→ **STATED GOAL**:
Rewrite all the rows below, replacing "Instruction" with "Command" and leaving everything else unchanged.

* BEGIN *

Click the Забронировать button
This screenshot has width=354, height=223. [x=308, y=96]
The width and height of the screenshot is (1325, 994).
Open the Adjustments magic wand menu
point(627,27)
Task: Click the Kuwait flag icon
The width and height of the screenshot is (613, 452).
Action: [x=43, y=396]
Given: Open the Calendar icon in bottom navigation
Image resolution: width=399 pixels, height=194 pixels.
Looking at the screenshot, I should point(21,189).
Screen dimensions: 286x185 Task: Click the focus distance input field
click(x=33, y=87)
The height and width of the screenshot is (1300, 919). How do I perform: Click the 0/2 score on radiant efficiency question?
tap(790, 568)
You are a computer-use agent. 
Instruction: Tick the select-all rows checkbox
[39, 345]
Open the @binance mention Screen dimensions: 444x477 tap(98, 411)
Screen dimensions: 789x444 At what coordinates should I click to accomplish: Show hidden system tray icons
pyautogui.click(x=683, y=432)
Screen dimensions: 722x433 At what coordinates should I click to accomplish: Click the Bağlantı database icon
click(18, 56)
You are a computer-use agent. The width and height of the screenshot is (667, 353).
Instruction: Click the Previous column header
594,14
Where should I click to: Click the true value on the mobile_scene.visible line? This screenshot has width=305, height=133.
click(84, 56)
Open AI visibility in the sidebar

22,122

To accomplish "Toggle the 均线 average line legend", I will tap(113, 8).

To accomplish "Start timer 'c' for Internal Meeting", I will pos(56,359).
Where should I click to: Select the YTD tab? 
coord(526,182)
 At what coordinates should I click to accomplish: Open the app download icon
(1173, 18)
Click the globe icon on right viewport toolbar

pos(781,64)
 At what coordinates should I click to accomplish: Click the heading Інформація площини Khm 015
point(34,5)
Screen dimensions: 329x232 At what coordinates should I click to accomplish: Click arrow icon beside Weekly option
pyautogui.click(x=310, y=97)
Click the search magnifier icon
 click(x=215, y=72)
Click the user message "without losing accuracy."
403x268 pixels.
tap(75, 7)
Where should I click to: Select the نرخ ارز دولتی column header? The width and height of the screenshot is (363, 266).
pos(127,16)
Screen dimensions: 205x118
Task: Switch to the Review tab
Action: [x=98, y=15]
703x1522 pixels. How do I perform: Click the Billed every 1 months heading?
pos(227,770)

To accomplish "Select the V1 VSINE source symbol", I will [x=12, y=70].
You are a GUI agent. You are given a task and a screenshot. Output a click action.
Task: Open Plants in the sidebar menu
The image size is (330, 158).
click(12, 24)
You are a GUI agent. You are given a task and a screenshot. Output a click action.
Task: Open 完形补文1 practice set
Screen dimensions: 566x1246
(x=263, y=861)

* END *

→ **THE ANSWER**:
Click the Забронировать button
This screenshot has width=354, height=223. [x=308, y=96]
The width and height of the screenshot is (1325, 994).
Open the Adjustments magic wand menu
point(627,27)
Task: Click the Kuwait flag icon
The width and height of the screenshot is (613, 452).
Action: [x=43, y=396]
Given: Open the Calendar icon in bottom navigation
Image resolution: width=399 pixels, height=194 pixels.
Looking at the screenshot, I should point(21,189).
Screen dimensions: 286x185 Task: Click the focus distance input field
click(x=33, y=87)
The height and width of the screenshot is (1300, 919). How do I perform: Click the 0/2 score on radiant efficiency question?
tap(790, 568)
You are a computer-use agent. 
Command: Tick the select-all rows checkbox
[39, 345]
Open the @binance mention Screen dimensions: 444x477 tap(98, 411)
Screen dimensions: 789x444 At what coordinates should I click to accomplish: Show hidden system tray icons
pyautogui.click(x=683, y=432)
Screen dimensions: 722x433 At what coordinates should I click to accomplish: Click the Bağlantı database icon
click(18, 56)
You are a computer-use agent. The width and height of the screenshot is (667, 353).
Command: Click the Previous column header
594,14
Where should I click to: Click the true value on the mobile_scene.visible line? This screenshot has width=305, height=133.
click(84, 56)
Open AI visibility in the sidebar

22,122

To accomplish "Toggle the 均线 average line legend", I will tap(113, 8).

To accomplish "Start timer 'c' for Internal Meeting", I will pos(56,359).
Where should I click to: Select the YTD tab? 
coord(526,182)
 At what coordinates should I click to accomplish: Open the app download icon
(1173, 18)
Click the globe icon on right viewport toolbar

pos(781,64)
 At what coordinates should I click to accomplish: Click the heading Інформація площини Khm 015
point(34,5)
Screen dimensions: 329x232 At what coordinates should I click to accomplish: Click arrow icon beside Weekly option
pyautogui.click(x=310, y=97)
Click the search magnifier icon
 click(x=215, y=72)
Click the user message "without losing accuracy."
403x268 pixels.
tap(75, 7)
Where should I click to: Select the نرخ ارز دولتی column header? The width and height of the screenshot is (363, 266).
pos(127,16)
Screen dimensions: 205x118
Task: Switch to the Review tab
Action: [x=98, y=15]
703x1522 pixels. How do I perform: Click the Billed every 1 months heading?
pos(227,770)

To accomplish "Select the V1 VSINE source symbol", I will [x=12, y=70].
You are a GUI agent. You are given a task and a screenshot. Output a click action.
Task: Open Plants in the sidebar menu
The image size is (330, 158).
click(12, 24)
You are a GUI agent. You are given a task and a screenshot. Output a click action.
Task: Open 完形补文1 practice set
Screen dimensions: 566x1246
(x=263, y=861)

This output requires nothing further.